(What to work on): Find every line of the listing below where "computer" appears, and copy it.

(Records provided):
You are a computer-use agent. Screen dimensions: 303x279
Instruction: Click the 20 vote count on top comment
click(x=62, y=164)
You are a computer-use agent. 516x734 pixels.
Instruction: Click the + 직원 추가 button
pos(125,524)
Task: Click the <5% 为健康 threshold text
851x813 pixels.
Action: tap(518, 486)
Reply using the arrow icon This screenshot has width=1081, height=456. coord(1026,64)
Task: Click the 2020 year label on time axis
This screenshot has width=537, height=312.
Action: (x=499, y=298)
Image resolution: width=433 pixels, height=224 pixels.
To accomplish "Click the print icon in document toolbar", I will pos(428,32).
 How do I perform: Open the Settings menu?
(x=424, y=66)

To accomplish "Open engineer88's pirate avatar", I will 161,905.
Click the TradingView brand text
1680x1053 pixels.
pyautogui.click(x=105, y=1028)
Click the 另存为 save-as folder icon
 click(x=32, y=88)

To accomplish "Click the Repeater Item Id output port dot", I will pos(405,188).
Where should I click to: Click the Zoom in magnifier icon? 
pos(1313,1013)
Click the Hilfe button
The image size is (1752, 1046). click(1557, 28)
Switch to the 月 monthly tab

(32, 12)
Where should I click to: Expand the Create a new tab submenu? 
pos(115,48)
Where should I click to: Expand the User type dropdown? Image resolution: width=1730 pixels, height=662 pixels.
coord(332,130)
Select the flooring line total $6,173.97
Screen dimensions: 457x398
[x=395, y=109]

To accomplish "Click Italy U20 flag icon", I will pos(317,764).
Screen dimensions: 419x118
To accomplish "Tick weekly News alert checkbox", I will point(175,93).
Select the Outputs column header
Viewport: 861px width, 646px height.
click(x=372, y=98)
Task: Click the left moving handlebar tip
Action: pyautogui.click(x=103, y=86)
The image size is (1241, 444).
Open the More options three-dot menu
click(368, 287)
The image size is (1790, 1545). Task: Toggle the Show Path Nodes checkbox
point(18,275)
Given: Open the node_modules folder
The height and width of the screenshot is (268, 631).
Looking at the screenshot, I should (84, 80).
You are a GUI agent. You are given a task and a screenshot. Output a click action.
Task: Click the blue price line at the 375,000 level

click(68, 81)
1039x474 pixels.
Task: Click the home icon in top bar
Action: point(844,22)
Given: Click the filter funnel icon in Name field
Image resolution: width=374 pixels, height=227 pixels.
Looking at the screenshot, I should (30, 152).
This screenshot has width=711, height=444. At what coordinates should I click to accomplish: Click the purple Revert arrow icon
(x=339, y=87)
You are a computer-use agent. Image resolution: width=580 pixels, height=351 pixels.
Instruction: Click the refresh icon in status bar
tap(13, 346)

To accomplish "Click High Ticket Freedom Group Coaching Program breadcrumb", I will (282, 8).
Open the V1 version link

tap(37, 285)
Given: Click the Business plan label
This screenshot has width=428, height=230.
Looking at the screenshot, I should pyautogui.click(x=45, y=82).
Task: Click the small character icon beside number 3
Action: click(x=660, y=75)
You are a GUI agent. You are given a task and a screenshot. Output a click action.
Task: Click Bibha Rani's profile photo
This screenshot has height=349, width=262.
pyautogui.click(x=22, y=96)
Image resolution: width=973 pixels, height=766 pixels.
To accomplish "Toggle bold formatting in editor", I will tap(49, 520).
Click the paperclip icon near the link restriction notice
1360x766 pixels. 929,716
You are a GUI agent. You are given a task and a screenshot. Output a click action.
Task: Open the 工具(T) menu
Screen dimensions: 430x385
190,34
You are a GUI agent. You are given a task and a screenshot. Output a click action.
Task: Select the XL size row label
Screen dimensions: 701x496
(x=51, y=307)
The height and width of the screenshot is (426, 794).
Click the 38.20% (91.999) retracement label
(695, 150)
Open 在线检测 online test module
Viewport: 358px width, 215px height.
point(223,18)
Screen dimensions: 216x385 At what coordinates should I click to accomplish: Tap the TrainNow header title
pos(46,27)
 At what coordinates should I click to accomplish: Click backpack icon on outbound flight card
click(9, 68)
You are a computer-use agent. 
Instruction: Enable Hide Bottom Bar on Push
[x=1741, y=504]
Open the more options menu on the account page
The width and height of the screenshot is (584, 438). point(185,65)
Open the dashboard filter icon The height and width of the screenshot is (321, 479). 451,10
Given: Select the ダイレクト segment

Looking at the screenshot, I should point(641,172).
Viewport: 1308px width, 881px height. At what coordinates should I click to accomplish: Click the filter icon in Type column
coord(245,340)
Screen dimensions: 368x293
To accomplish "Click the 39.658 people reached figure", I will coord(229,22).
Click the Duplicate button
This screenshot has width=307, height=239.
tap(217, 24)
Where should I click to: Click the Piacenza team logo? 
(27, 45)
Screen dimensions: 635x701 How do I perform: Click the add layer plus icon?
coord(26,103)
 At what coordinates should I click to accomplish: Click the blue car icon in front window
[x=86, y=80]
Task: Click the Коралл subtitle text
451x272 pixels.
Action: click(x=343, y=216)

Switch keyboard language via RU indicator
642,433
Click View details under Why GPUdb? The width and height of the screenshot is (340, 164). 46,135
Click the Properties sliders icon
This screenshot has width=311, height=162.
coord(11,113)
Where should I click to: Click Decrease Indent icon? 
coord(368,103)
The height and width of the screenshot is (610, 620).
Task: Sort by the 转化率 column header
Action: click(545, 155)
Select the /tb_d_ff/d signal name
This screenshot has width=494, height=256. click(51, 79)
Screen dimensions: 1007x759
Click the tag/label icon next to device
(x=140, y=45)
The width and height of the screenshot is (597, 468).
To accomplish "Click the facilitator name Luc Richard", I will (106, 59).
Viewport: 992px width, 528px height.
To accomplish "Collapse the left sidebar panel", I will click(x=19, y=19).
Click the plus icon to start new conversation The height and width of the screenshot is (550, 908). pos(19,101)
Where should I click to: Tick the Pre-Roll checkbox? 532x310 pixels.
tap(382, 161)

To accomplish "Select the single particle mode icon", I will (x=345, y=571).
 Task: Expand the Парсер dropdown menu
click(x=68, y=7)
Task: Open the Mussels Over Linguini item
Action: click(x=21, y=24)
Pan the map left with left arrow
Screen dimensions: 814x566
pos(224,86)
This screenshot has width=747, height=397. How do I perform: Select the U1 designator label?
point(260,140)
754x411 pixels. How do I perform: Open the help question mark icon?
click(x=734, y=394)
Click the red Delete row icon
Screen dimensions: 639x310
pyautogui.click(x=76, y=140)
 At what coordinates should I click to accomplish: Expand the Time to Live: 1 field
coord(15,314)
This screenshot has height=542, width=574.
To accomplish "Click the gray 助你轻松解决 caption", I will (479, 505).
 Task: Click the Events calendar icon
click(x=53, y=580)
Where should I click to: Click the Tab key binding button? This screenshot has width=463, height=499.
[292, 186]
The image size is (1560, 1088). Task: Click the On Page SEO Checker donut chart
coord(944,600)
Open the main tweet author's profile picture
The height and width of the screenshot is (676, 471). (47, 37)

(Answer to the exercise):
You are a computer-use agent. Screen dimensions: 303x279
You are a computer-use agent. 516x734 pixels.
You are a computer-use agent. Image resolution: width=580 pixels, height=351 pixels.
You are a computer-use agent. 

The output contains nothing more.